Неприятно слышать это название, которое мимоходом слетает с ее губ. Лиман – это залив, где вода переливается разными цветами, почти как на Средиземноморье. При упоминании Лимана меня, как солдата с ПТСР, засасывает в воронку воспоминаний: я немного старше Рози, еду на Лиман, ныряю с головой и мечтаю уехать с острова, но знаю, что нельзя.

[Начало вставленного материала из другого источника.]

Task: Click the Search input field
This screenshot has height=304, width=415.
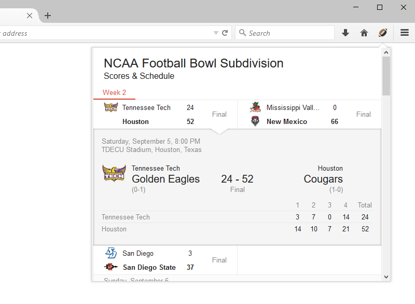Action: pos(285,33)

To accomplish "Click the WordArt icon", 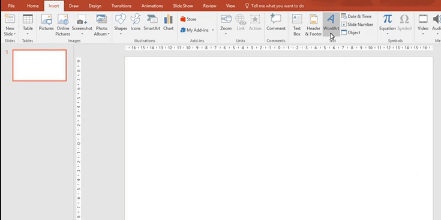I will (331, 24).
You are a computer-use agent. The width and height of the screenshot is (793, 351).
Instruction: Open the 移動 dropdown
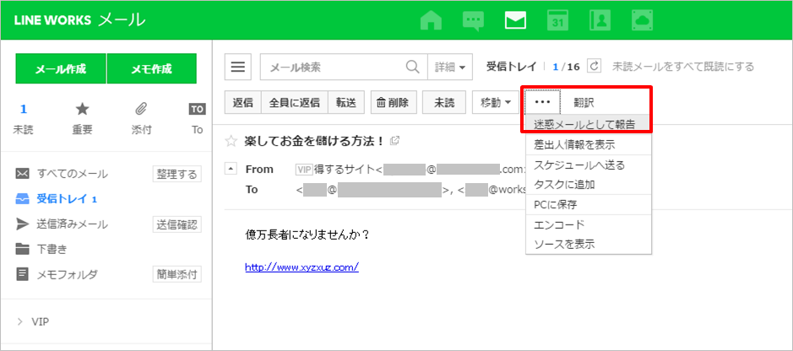tap(496, 103)
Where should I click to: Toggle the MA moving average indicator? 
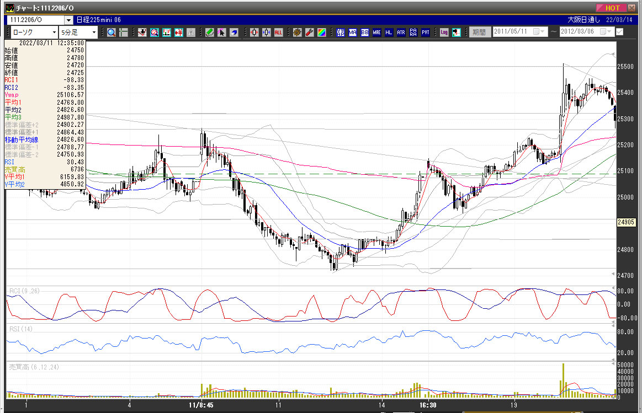[x=353, y=33]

От волос девушки пахнет никотином, и Леви отходит подальше. Надо показать ему, что я не злюсь. Он не взял сигарету, и я горжусь им. В боковом кармане коляски пытаюсь найти двадцатидолларовую банкноту, и ворох стодолларовых бумажек выпадает на тротуар. Рози присаживается, чтобы помочь мне собрать их и засунуть обратно в карман.
Я даю двадцать долларов Леви и двадцать Рози:
– А потом можете взять в прокате сапборды.

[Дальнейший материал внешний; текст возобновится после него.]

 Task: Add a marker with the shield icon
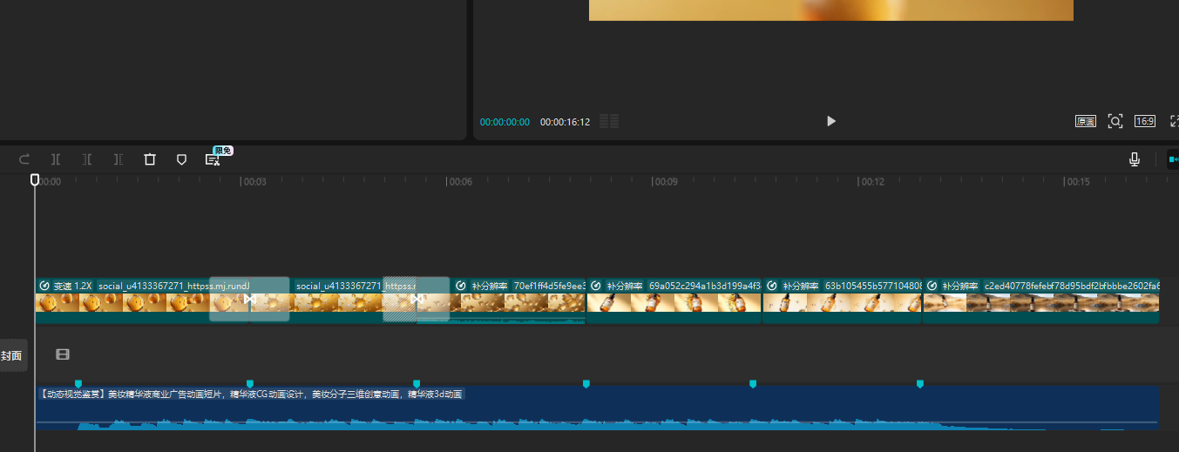pyautogui.click(x=181, y=159)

Даже если мне неуютно на острове, Леви и Скотт не должны видеть мой страх.
Сын широко улыбается и чмокает меня в щеку:
– Спасибо, мам.
– Ух ты, Эл, обалденные часы. – Рози держит Коко на бедре и улыбается. Могу поспорить, малышка провоняет сигаретным дымом.
Повертев запястьем, поясняю:
– «Картье».
Вижу, как она удивленно поднимает брови. Рози под впечатлением от меня, от моих вещей, и, честно говоря, мне нравится, когда люди замечают эти часы. Первая моя крупная покупка на деньги, заработанные в социальных сетях.

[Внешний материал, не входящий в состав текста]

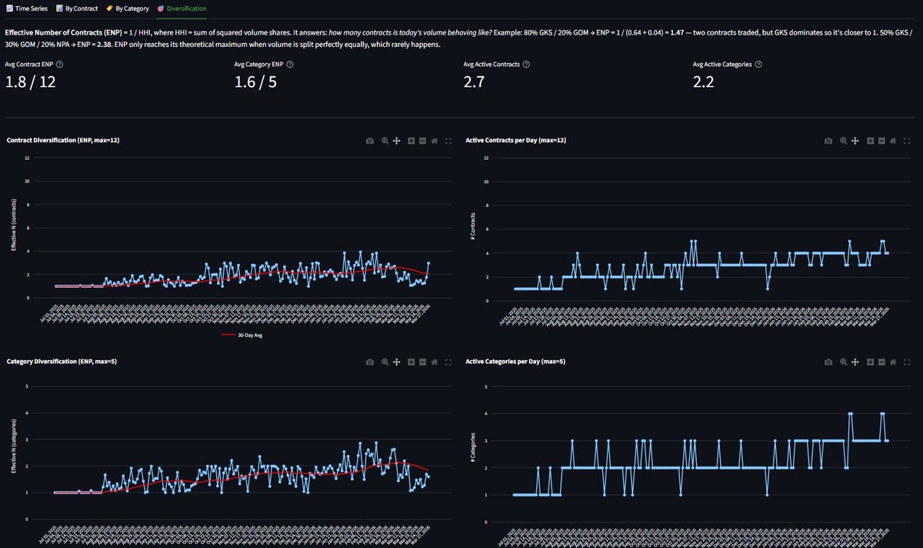
Task: Download Contract Diversification chart as PNG
Action: (x=370, y=141)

Рози заходит мне за спину и без спроса проверяет ярлычок на плавках.
– У тебя классная фигура. Откуда такой купальник?
Каждый раз при встрече она ведет себя очень открыто. С наглой самоуверенностью и грубоватыми манерами, свойственными возрасту.
– Самый клевый бренд, – объявляет она. – Столько знаменитостей его носит.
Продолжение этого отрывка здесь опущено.